Mr. Slaney, however, had no recollection of me. My brown face, more than half-covered by an Australian-grown beard, passed with him as a perfectly strange face. When I asked him what had become of Mrs. Winkship, he replied that no such a name was known in that locality. I pursued the subject, however, and urged him to rouse his memory, telling him that I was actuated by something more than idle curiosity, (as indeed I was,) and hinted that I should consider the smallest scrap of information cheap at half-a-crown; when it suddenly flashed to Mr. Slaney’s mind that he knew Mrs. Winkship and what had become of her. Thirteen years ago that very month, my informant assured me—and old Wagstaff, the basket-maker on the opposite side of the way, could have corroborated his statement if he hadn’t died last August—Mrs. W. was arrested for shop-lifting, and the case being very clear against her, she was convicted and transported beyond the seas for the term of fifteen years. I paid the unscrupulous story-teller the half-crown; but neither at the time, nor since, could I bring myself to believe a word that he told me. The bare notion of that great, fat, tender-hearted creature “lifting” or carrying away anything from a shop (unless by sheer weight she had carried away the flooring) was too ridiculous to be seriously thought of for a single moment

In other respects, however, and as before stated, the alley was in pretty much the same condition as when I had left it. From beside this window hung the rope of onions; from the next, the slabs of dried cod; and from the next, several spits of fresh herrings undergoing the process of conversion to “Yarmouth bloaters.” As in the old times, too, it was “washing day” with several of the inhabitants; and likewise, as of old, there were the tattered counterpanes, and scraps of orange-coloured blanketing, and the patched shirts, and the flannel jackets, drying on lines stretched out from the upper window-sills by means of regular clothes-props, or make-shift broomsticks.

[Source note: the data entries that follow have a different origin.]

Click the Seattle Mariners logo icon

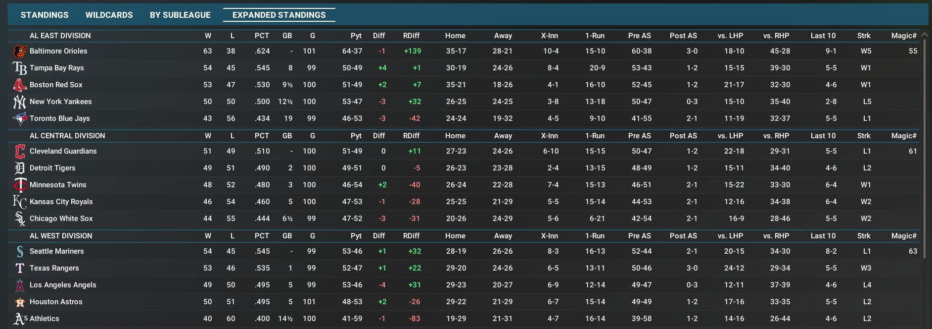(x=20, y=251)
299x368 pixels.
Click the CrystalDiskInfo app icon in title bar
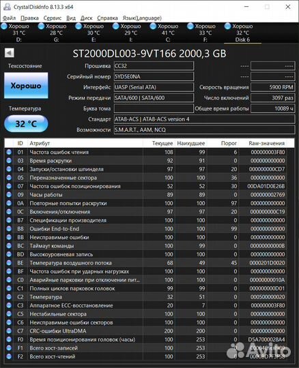(7, 7)
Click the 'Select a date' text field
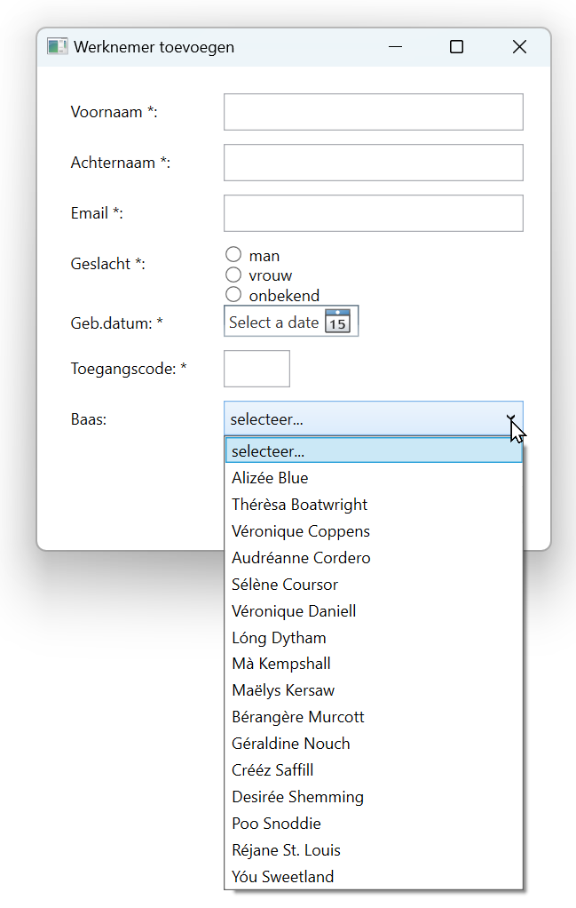The width and height of the screenshot is (576, 908). pyautogui.click(x=273, y=322)
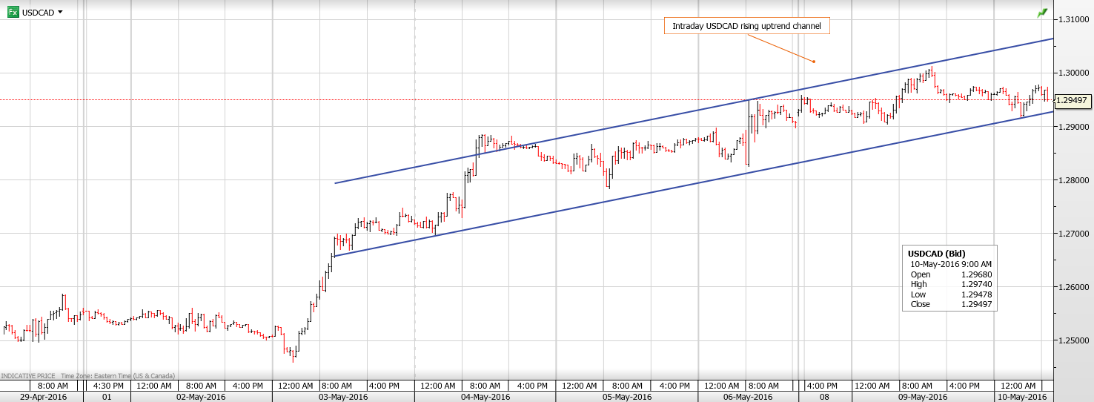
Task: Click the 1.28000 price axis label
Action: pos(1074,180)
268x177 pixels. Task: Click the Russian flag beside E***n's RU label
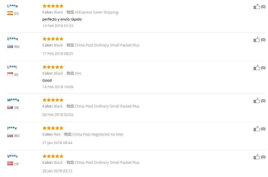click(10, 46)

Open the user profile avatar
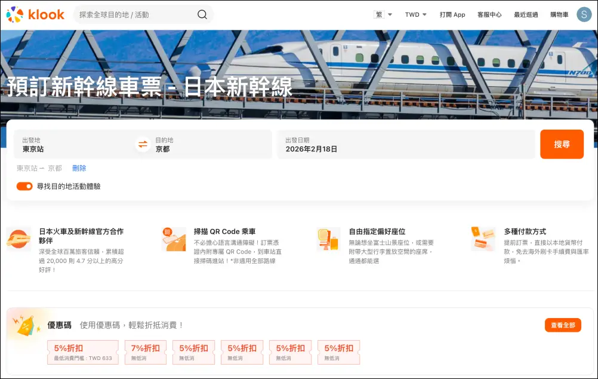[583, 15]
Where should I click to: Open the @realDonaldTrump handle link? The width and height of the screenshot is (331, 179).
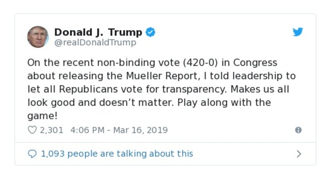(95, 43)
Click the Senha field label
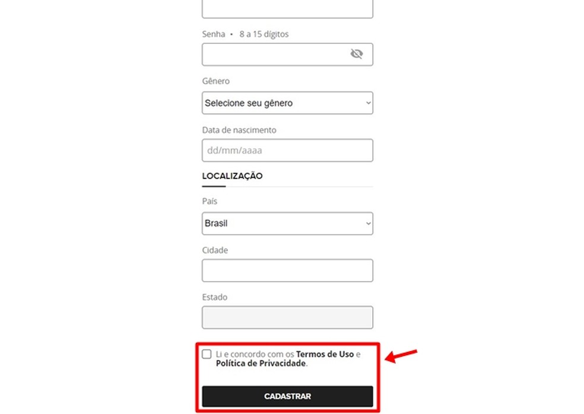This screenshot has height=414, width=584. (x=214, y=34)

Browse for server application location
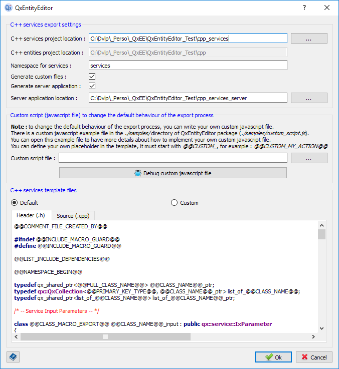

As of old, too, there at the upper end of the alley was the great leaky water-butt, and it being nine o’clock in the morning, the water was “on,” and the old-fashioned pushing, and driving, and skirmishing for water, was also “on” at full blast. Nineteen years had not improved the water supply in Fryingpan Alley. Three-quarters of an hour was the time during which the precious fluid was kept flowing from the main, and in order to make the most of it, the tap at the bottom of the butt was wholly withdrawn, and the water made to spout out in a tremendous way.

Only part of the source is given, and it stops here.